The Hurricane Island Foundation is a Maine-based nonprofit organization, incorporated in 2009, that provides outdoor- and adventure-education programs for youth and adults. At the Foundation’s request, GO Logic developed a master plan for its facilities on an island in Maine’s Penobscot Bay. The master plan, developed in collaboration with strategic planning consultants Phillip Conkling & Associates, assesses the potential for adaptive reuse of existing structures as an energy-independent island outpost hosting science and leadership programs. The plan addresses the challenges of developing sustainable and cost-effective energy, potable-water, and waste-disposal systems on a remote, rugged island, while reusing an eclectic group of seasonal structures to create comfortable, energy-efficient accommodations.
As the centerpiece of the program, GO Logic proposes a small field station that reuses an existing shorefront industrial structure dating from the island’s days as granite quarrying center. Currently used for storage, the structure is dilapidated and requires substantial reconstruction to serve its planned function as an educational facility. Because the island has no power grid, the building will have to produce its own electricity, but its orientation is less than optimal for roof-mounted photovoltaic panels, and its site lacks the potential for a ground-mounted array.
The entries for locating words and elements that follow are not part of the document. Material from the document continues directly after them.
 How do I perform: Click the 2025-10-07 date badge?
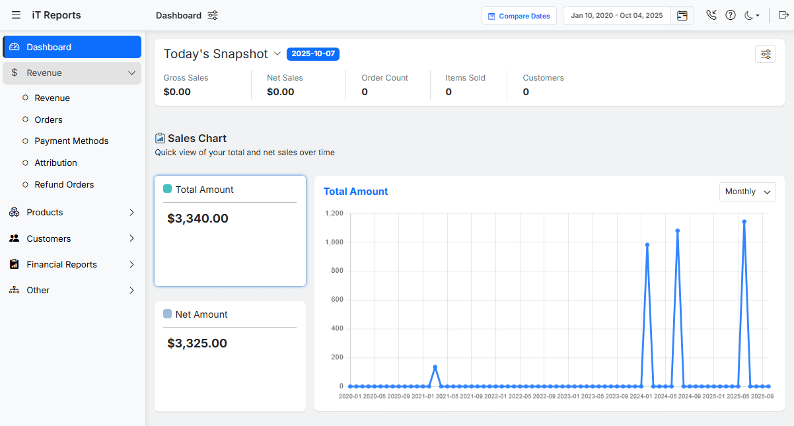[313, 53]
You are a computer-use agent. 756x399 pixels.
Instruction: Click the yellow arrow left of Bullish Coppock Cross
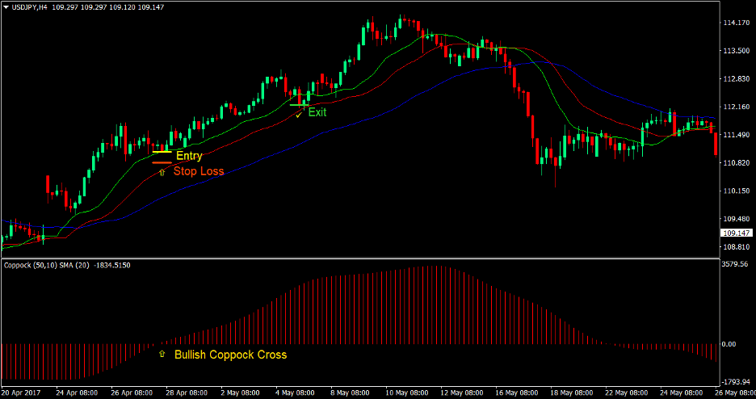pos(162,354)
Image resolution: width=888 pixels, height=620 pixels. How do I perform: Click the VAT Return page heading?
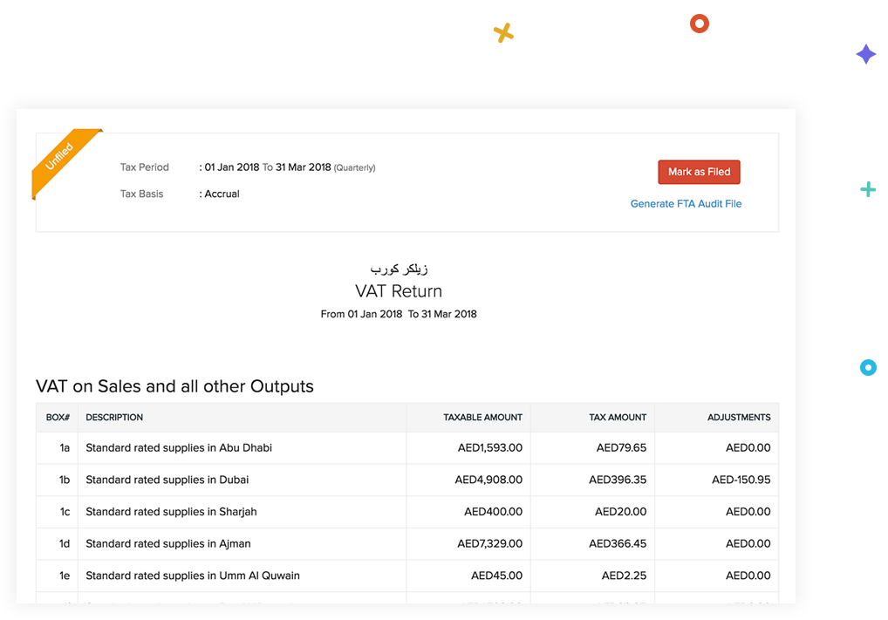(x=399, y=291)
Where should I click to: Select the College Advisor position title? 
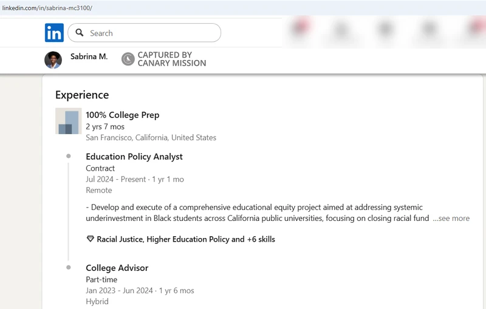pyautogui.click(x=117, y=268)
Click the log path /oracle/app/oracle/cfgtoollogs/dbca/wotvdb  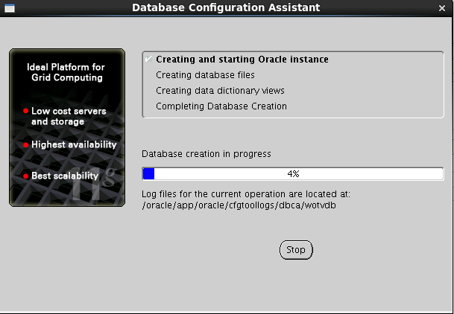[239, 205]
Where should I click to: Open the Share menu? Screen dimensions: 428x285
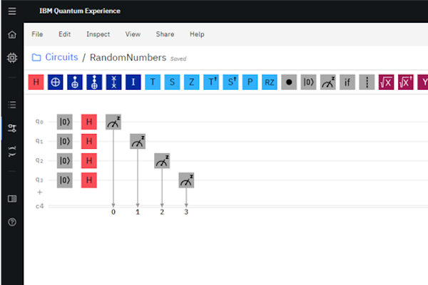click(x=165, y=34)
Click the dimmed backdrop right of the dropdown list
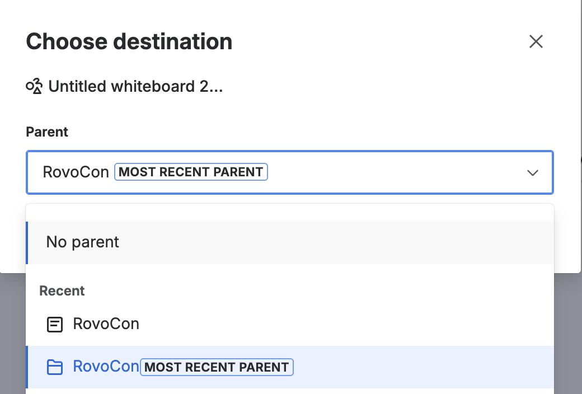The image size is (582, 394). [568, 334]
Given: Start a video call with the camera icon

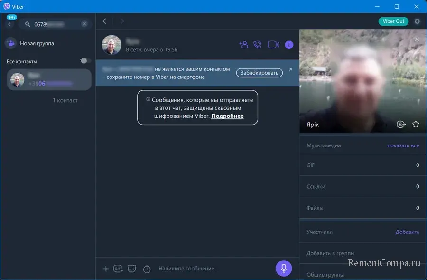Looking at the screenshot, I should tap(273, 45).
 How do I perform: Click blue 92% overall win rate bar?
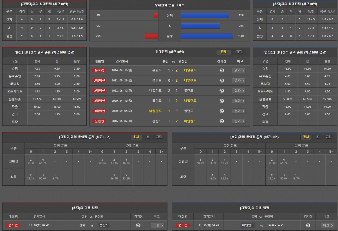coord(205,15)
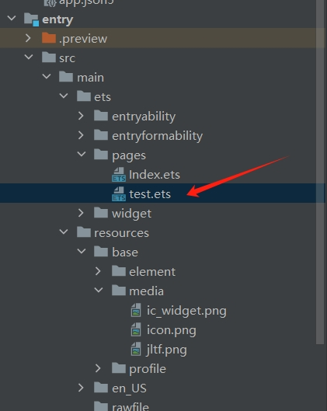Click the image icon of jltf.png
This screenshot has width=327, height=411.
point(136,349)
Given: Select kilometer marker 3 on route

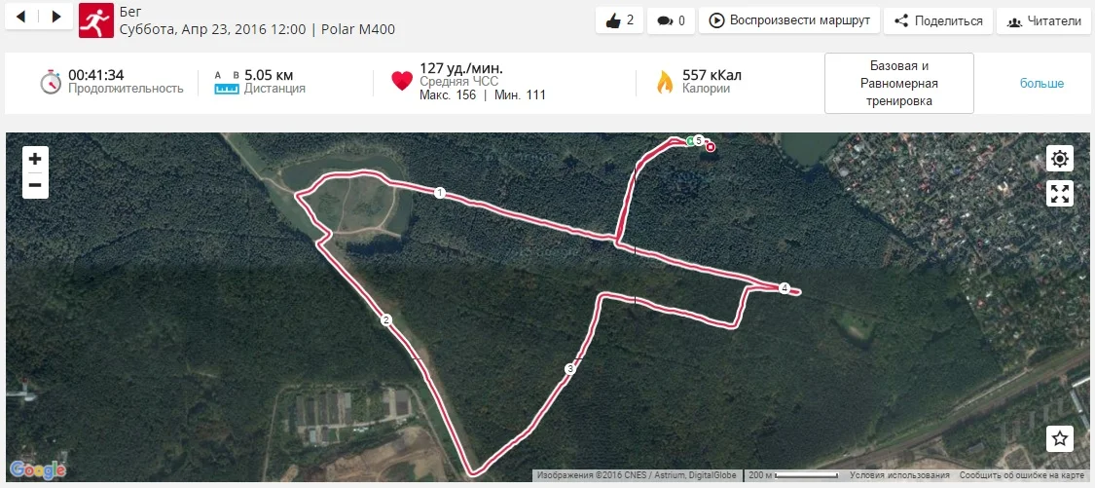Looking at the screenshot, I should click(x=569, y=369).
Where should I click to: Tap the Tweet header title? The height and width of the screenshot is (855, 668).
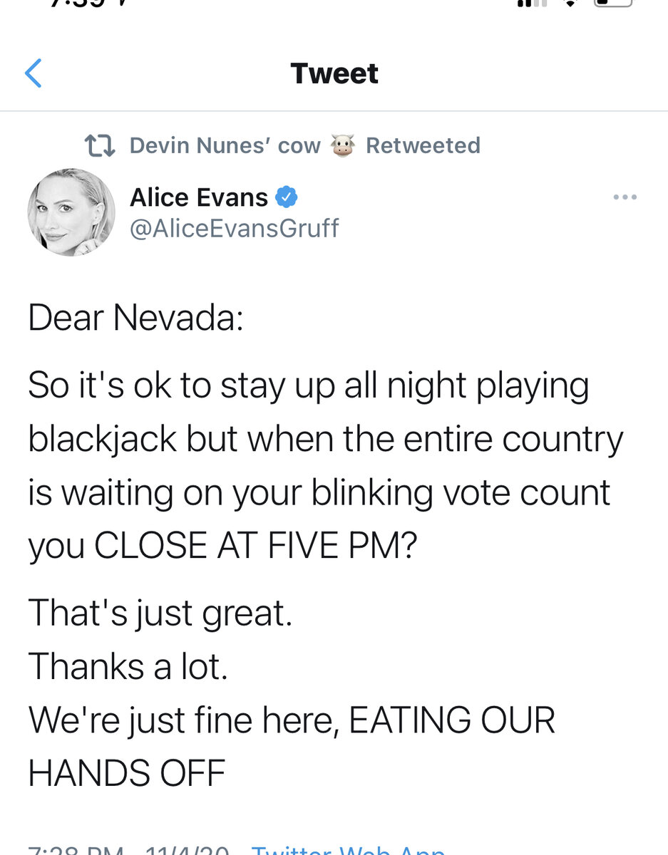(x=334, y=73)

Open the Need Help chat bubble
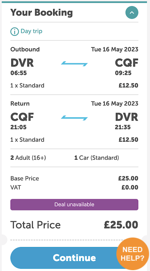tap(132, 253)
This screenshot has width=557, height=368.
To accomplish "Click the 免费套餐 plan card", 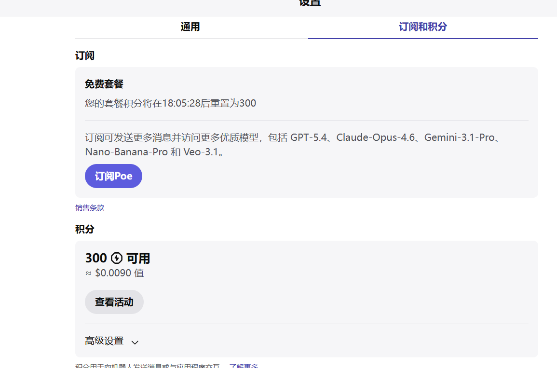I will (x=306, y=132).
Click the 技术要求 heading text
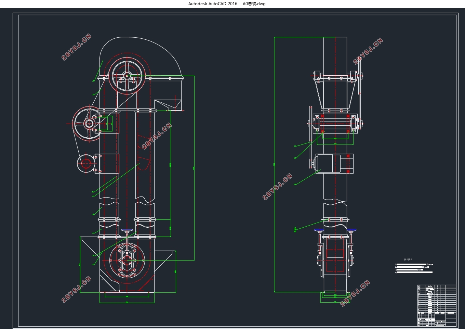The width and height of the screenshot is (465, 329). [408, 260]
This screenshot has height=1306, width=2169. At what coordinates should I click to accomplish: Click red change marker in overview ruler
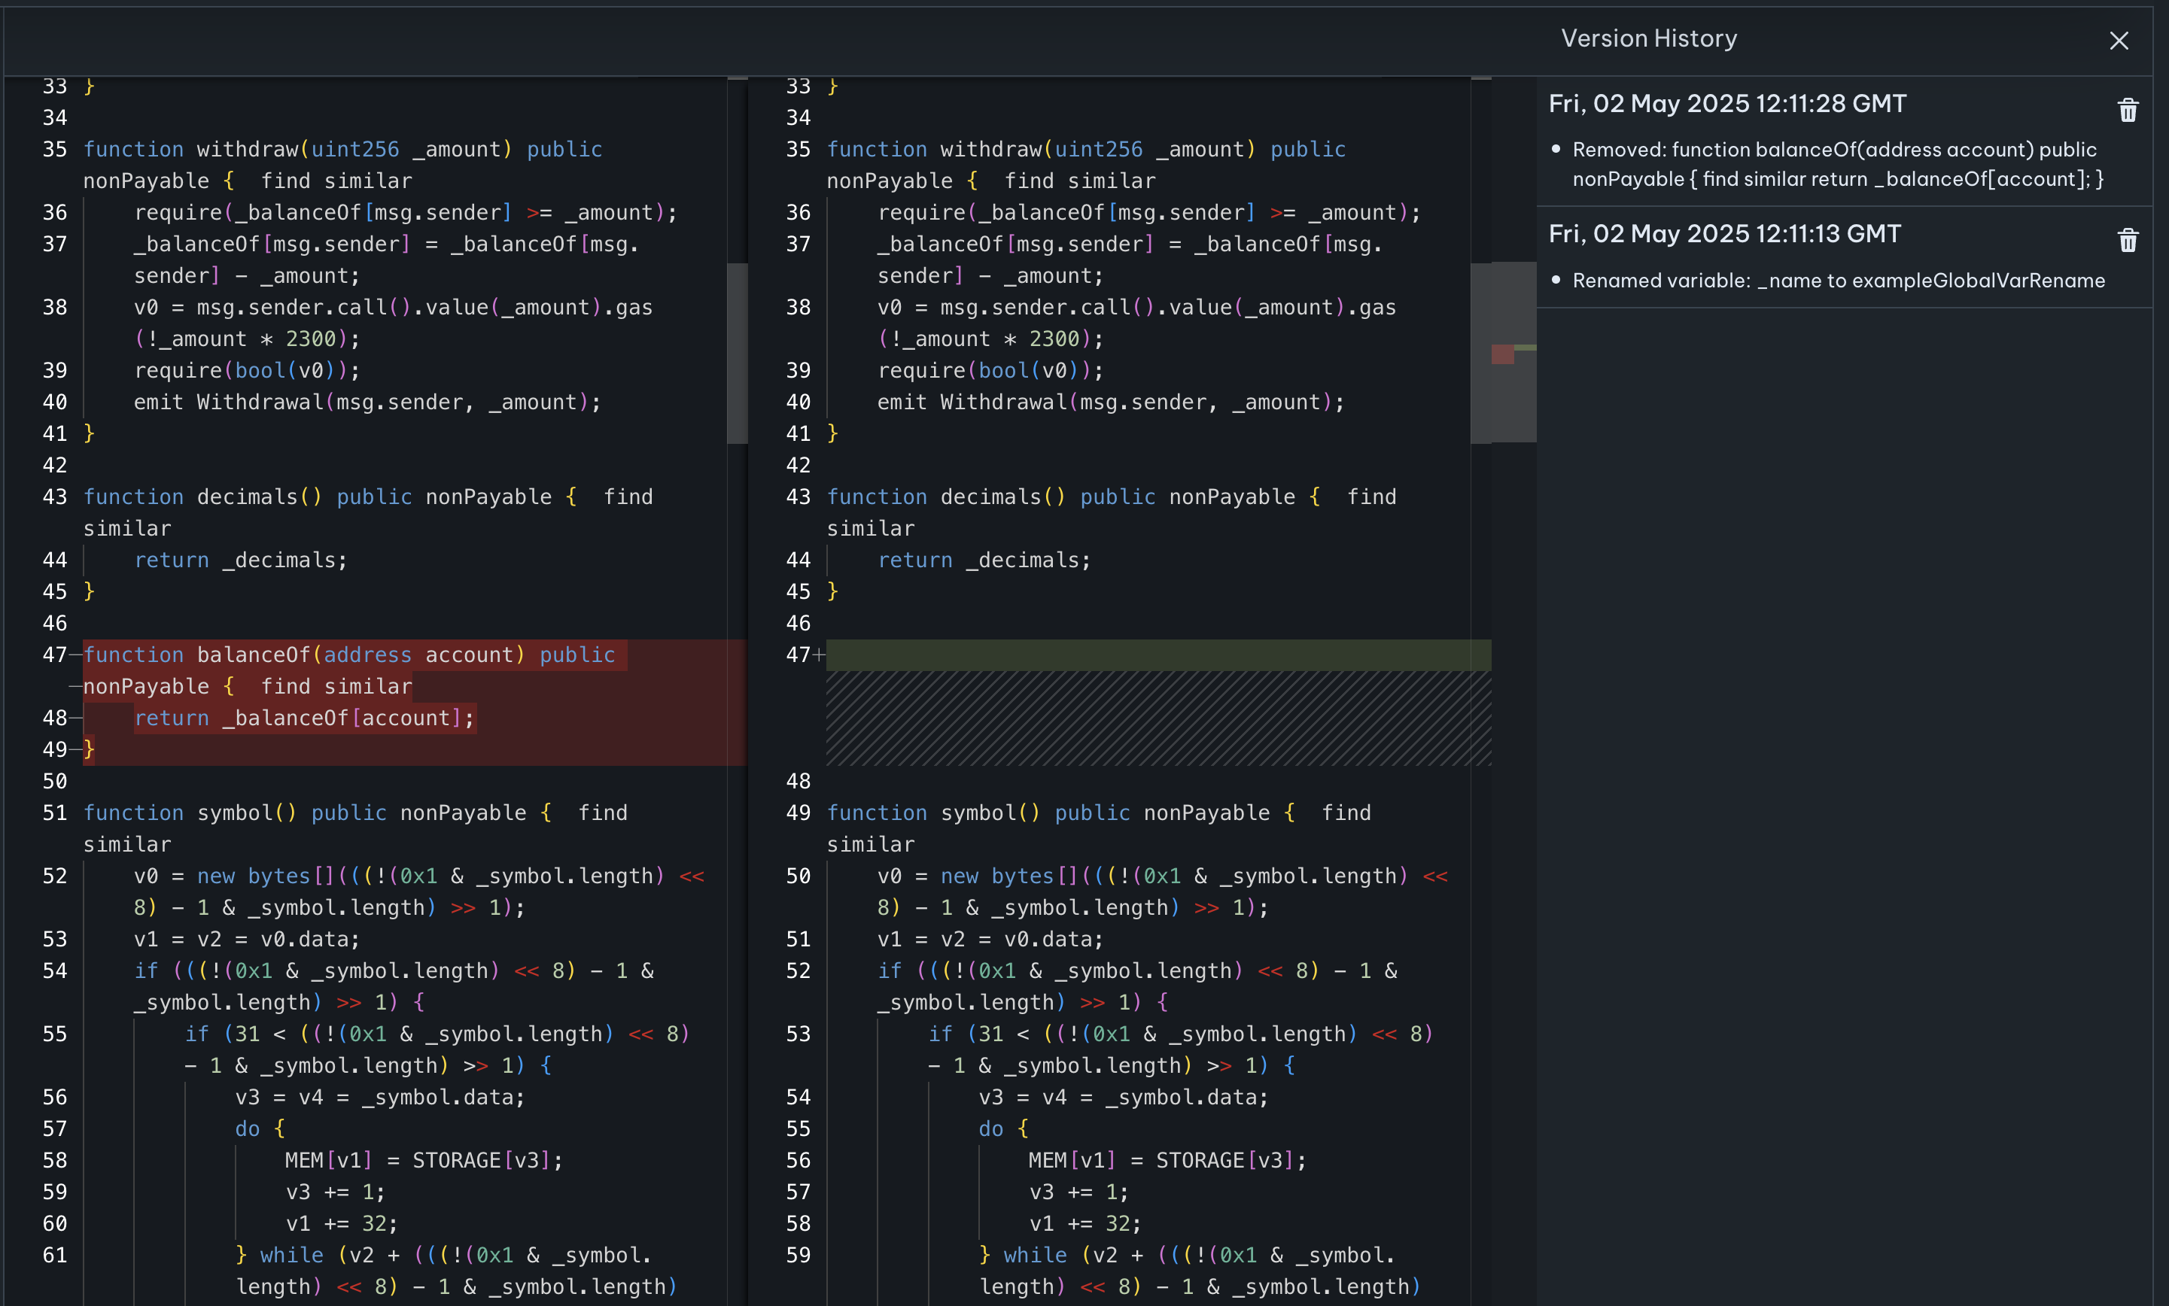coord(1502,354)
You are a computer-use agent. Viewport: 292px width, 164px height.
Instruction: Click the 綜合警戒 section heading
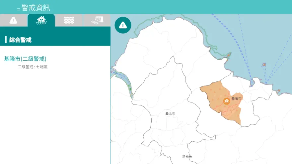click(x=21, y=40)
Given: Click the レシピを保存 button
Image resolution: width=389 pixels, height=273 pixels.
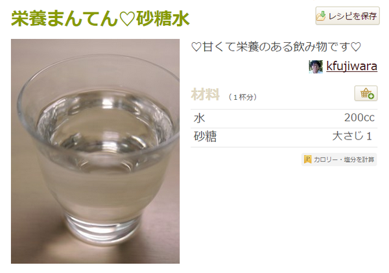Looking at the screenshot, I should tap(348, 16).
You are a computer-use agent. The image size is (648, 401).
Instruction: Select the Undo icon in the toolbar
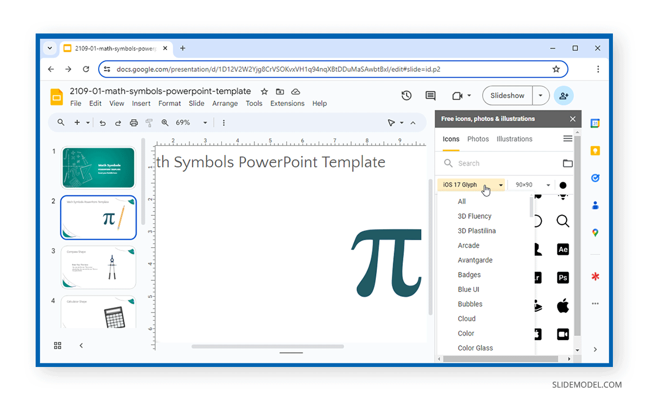point(103,123)
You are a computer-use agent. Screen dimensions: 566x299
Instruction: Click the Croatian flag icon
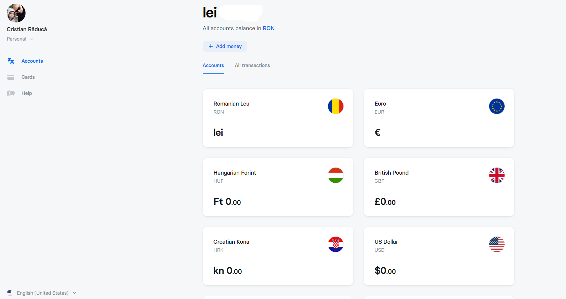click(x=336, y=244)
In compliance with shoreland zoning, our concept design proposes a 30 percent expansion of the building’s volume—accomplished by extruding an existing section profile along the entire footprint—and an efficient, open plan that accommodates gathering spaces, classrooms, offices, a laboratory, and a small kitchen. To improve the building’s solar-electric potential, we rotate the roof ridge independently of the footprint, creating a south-facing roof plane that will accommodate a photovoltaic array sized to meet the building’s energy requirements.
The result is a compelling, skewed roof form that expresses its function without altering the building’s existing footprint. The choice of cedar shingles for the exterior walls and roof, a proven response to such an exposed site, underscores the building’s historical connection to a bygone era of waterfront industrial activity.